The magellanic Clouds

The Magellanic Clouds, which are almost as famous as the Southern Cross, lie to one side of the Milky Way, as seen by persons south of the equator, but they have no apparent connection with our Galaxy of stars. The "clouds" resemble the Milky Way and are easily discernible with the unaided eye, the larger one being 200 times the apparent size of the moon—about as large as the bowl of the Big Dipper—and the smaller one-fourth as large.

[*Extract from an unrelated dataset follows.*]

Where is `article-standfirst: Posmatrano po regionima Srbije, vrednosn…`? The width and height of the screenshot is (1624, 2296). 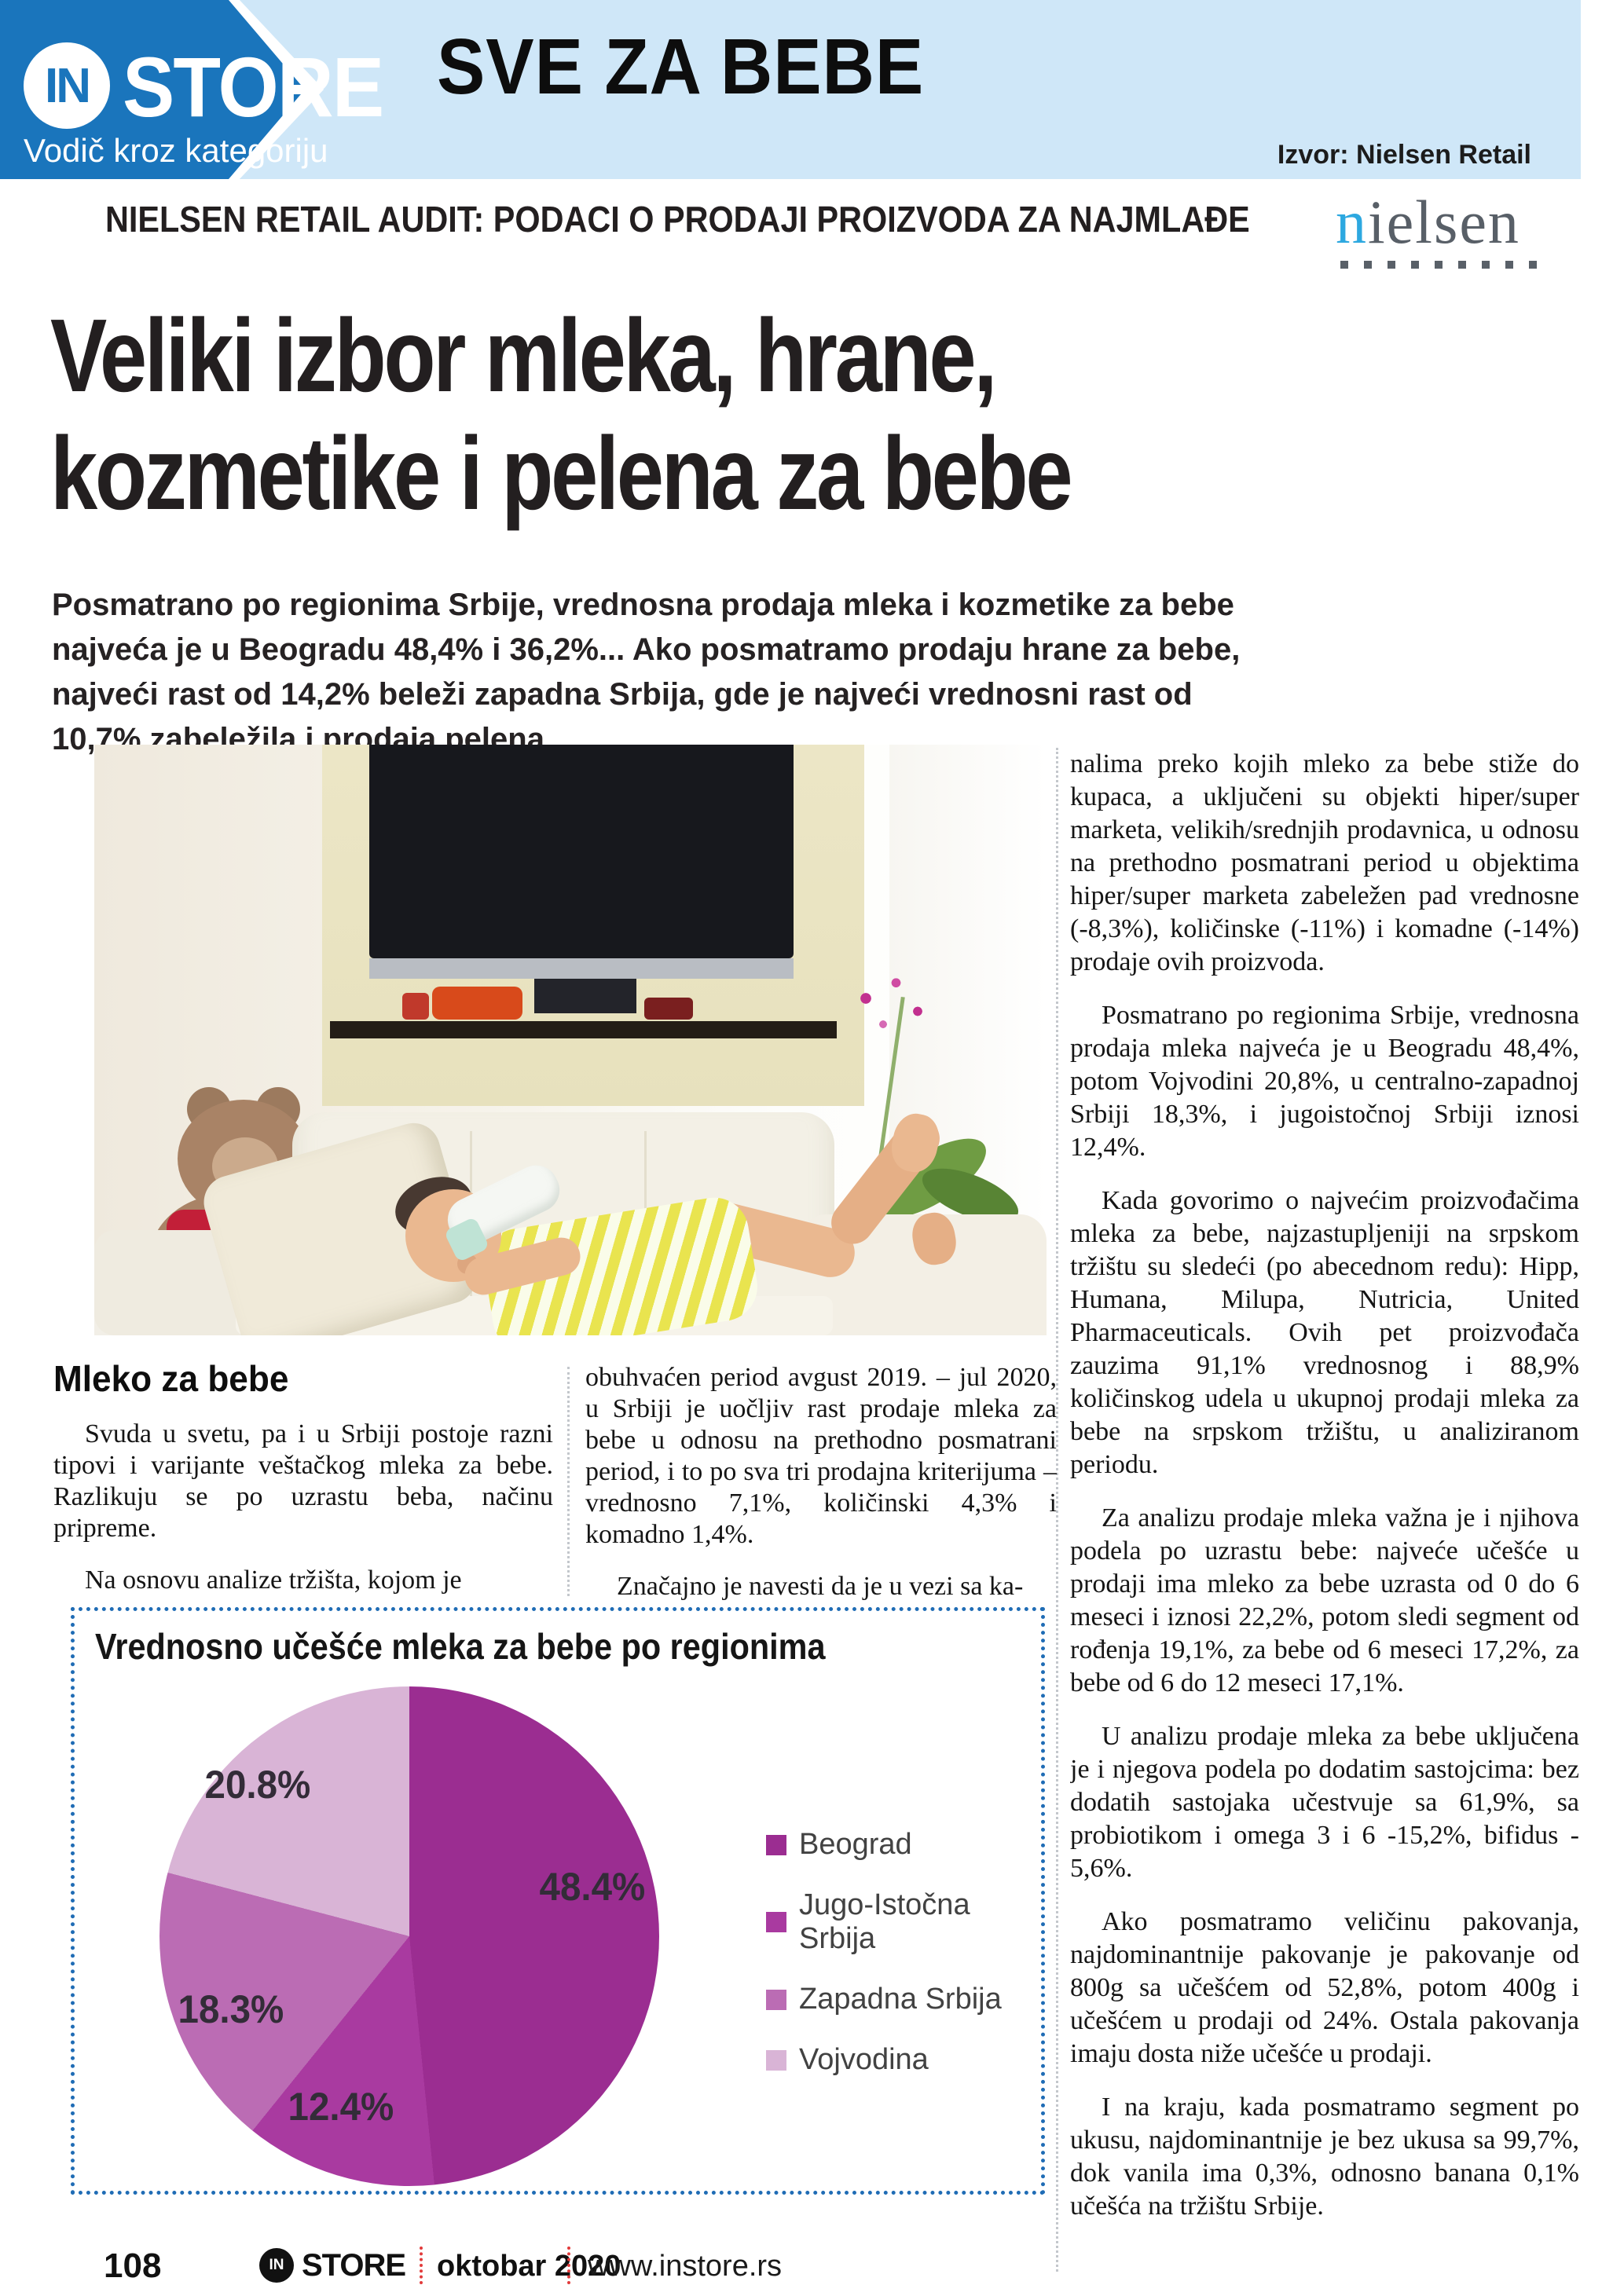
article-standfirst: Posmatrano po regionima Srbije, vrednosn… is located at coordinates (646, 672).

Photographs reveal the large Magellanic Cloud as being composed of nebulæ, individual stars and star clusters, the stars ranging from the fifth to the fifteenth magnitude. Flammarion counted 291 distinct nebulæ, 46 clusters and 582 stars. Herschel counted several hundred nebulæ and clusters "which far exceeds anything that is to be met with in any other region of the heavens." Dr. Harlow Shapley, director of the Harvard Observatory, found the linear diameter of the cloud to be 15,000 light years, and that it lay at such an immense distance that it required 110,000 years for its light to reach us. This cloud is like a small universe in itself, although many of its stars are anything but small for Dr. Shapley found that hundreds of them exceed the brightness of the sun by 10,000 times.

The large Magellanic Cloud lies between the southern pole and Canopus; the smaller one between Beta Centauri and the pole. These starry clouds, which look so much like real clouds, were named after the celebrated navigator, Magellan.